Regulasi yang diapresiasi dan edukasi yang masih terus berjalan
Regulasi yang dikeluarkan OJK diapresiasi Reza dan Vincent. Keduanya sepakat bahwa beleid yang ada saat ini sudah cukup untuk melindungi industri, baik untuk investor, platform maupun bisnis. Kendati demikian kordinasi masih tetap dilakukan untuk menjaga relevansi regulasi dengan kondisi di lapangan.
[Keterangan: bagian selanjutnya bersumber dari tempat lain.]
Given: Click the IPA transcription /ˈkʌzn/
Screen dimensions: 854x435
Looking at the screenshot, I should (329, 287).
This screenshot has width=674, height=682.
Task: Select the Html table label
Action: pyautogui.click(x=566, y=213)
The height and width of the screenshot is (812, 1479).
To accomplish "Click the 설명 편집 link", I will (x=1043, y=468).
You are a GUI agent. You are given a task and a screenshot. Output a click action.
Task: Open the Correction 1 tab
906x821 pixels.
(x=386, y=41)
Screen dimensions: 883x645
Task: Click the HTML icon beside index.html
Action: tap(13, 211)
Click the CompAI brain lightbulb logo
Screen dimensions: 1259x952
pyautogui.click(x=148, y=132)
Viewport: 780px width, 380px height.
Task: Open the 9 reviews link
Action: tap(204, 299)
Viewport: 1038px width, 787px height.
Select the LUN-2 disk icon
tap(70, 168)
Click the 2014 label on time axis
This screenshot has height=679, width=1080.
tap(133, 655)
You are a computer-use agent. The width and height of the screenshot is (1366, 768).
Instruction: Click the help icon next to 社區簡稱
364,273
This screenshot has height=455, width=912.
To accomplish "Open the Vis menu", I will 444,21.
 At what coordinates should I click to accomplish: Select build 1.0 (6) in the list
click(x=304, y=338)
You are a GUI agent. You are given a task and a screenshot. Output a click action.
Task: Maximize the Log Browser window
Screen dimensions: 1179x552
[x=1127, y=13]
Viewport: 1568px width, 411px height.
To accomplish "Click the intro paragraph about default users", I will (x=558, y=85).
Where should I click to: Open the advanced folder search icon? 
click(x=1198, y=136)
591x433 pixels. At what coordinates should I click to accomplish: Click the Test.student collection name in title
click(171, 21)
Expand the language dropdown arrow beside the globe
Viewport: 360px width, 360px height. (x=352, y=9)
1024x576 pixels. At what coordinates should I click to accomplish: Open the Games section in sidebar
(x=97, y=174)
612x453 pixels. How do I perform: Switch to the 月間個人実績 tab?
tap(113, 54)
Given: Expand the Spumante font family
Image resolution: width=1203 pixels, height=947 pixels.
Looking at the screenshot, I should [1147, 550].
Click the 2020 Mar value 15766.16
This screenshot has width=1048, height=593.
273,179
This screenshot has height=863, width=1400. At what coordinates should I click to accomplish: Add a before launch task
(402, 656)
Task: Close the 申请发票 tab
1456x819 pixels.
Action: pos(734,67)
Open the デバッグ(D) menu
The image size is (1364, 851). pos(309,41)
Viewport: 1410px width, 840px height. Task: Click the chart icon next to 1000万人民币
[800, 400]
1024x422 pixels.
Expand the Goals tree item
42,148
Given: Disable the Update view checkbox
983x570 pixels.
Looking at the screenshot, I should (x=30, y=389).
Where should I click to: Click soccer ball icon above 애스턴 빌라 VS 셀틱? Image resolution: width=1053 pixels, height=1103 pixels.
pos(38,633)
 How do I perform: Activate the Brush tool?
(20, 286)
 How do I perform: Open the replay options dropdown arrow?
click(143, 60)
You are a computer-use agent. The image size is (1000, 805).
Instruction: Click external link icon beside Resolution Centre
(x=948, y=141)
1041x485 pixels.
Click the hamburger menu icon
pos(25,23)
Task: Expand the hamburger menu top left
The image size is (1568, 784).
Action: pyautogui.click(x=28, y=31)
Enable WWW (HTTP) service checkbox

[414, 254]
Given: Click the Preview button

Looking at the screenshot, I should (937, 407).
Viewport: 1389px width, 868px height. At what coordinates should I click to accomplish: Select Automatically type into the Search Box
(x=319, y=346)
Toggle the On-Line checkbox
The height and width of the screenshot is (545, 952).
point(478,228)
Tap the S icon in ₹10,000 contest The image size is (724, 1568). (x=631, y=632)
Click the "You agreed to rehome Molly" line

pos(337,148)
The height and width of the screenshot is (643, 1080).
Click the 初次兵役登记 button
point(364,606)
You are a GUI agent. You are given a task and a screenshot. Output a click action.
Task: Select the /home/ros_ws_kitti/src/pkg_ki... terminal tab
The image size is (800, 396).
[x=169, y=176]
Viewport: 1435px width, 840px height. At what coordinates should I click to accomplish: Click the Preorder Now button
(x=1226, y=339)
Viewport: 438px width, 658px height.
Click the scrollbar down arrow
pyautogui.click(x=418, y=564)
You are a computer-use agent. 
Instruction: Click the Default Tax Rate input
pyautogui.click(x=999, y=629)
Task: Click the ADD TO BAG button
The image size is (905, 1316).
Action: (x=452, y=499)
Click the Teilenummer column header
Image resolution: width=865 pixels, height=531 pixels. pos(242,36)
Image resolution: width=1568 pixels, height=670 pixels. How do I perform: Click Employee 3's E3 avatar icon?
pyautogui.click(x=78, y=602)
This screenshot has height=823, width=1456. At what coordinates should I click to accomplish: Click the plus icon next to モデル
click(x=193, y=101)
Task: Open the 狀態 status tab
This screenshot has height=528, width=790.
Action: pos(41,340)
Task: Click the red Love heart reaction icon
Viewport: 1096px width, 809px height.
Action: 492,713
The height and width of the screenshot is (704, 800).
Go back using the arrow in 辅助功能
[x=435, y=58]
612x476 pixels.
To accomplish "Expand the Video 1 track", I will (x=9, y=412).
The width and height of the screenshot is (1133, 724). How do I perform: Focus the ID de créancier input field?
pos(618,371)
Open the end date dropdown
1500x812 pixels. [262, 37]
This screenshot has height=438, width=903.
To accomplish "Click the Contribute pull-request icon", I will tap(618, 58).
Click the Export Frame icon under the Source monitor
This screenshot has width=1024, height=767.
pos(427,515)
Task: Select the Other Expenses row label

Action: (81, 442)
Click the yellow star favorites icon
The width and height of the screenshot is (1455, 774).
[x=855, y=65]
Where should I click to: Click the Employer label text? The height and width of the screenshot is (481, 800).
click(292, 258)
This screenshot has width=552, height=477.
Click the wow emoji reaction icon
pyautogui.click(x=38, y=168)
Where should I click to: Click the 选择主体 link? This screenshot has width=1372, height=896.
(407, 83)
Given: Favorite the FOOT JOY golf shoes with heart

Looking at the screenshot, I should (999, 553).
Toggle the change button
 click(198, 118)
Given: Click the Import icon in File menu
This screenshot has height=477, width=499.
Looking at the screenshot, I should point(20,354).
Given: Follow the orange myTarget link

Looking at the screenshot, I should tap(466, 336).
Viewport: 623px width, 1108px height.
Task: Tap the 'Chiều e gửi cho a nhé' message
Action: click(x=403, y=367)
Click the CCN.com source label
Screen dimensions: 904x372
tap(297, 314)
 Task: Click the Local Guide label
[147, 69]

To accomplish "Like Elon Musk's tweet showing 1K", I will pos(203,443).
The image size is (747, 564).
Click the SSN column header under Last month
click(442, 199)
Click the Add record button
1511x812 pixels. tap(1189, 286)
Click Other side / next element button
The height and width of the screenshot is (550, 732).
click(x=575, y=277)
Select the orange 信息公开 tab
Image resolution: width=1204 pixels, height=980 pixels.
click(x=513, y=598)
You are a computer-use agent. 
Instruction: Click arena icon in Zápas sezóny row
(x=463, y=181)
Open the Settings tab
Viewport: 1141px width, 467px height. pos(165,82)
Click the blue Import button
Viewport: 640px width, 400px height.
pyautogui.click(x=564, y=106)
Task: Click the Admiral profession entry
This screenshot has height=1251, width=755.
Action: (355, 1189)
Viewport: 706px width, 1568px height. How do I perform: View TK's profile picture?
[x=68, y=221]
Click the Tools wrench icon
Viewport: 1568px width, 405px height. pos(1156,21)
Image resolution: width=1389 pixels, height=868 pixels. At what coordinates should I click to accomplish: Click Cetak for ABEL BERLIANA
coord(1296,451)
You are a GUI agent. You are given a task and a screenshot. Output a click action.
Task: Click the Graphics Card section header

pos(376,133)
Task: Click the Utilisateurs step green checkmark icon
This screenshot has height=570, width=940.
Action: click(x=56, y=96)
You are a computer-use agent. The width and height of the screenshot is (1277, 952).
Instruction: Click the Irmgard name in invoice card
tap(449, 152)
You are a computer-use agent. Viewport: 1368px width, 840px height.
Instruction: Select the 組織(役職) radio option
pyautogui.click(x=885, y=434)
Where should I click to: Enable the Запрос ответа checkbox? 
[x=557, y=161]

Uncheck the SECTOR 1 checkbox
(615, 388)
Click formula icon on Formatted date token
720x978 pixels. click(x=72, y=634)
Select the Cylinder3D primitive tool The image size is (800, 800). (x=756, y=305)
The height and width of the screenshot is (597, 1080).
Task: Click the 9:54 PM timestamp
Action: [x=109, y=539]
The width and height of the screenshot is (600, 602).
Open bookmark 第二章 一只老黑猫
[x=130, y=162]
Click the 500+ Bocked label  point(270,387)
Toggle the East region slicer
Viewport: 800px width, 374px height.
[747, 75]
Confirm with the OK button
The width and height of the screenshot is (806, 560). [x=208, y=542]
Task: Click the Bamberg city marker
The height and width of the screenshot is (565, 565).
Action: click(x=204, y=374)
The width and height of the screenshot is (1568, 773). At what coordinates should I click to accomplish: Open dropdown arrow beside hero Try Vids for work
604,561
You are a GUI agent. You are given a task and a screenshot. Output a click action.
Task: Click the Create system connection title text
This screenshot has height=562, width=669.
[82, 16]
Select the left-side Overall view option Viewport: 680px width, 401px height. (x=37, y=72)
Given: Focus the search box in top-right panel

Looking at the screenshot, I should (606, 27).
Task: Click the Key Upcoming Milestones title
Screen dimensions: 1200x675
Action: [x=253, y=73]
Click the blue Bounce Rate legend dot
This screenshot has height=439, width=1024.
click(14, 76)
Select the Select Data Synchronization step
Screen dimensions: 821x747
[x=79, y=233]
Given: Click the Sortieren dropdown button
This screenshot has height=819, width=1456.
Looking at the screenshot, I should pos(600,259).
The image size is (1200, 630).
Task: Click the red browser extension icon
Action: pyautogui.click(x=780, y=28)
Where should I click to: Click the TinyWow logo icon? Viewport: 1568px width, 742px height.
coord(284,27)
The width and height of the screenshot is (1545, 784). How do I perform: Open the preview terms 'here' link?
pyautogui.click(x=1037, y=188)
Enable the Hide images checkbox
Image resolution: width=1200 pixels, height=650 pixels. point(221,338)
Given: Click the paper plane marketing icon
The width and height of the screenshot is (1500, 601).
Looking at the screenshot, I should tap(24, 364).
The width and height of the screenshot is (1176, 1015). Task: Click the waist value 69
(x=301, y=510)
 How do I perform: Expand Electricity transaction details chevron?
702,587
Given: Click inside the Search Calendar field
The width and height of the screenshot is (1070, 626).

“Saat ini regulasi equity crowdfunding di Indonesia sebenarnya sudah cukup menjaga kebutuhan berbagai pihak, mulai dari sisi Penyelenggara, Penerbit atau Pemodal. Walaupun memang masih banyak hal yang perlu ditingkatkan, terutama dari sisi kesesuaian dengan kebutuhan para pelakunya di lapangan,” ujar Vincent.
Sedangkan Reza mengatakan, “Pada prinsipnya dengan dikeluarkannya POJK 37 tersebut merupakan langkah yang cukup bagus untuk melegitimasi bahwa aktifitas yang dilakukan platform ECF sudah seizin regulator atau OJK, bukan investasi bodong. Belum kompleksnya aturan yang terkait langsung dengan pelaksanaan ECF ini merupakan potensi yang bisa dioptimalkan bagi pihak platform penyelenggara untuk melakukan inovasi/terobosan dalam bisnis proses yang ada.”
Sejauh ini yang menjadi tantangan ECF ada pada edukasi masyarakat dan pemilik usaha. Di sisi masyarakat ada urgensi untuk menyosialisasikan ada opsi lain investasi selain emas, reksa dana, atau saham di bursa saham bernama equity crowdfunding. Termasuk pemahaman regulasi dan risiko yang ada.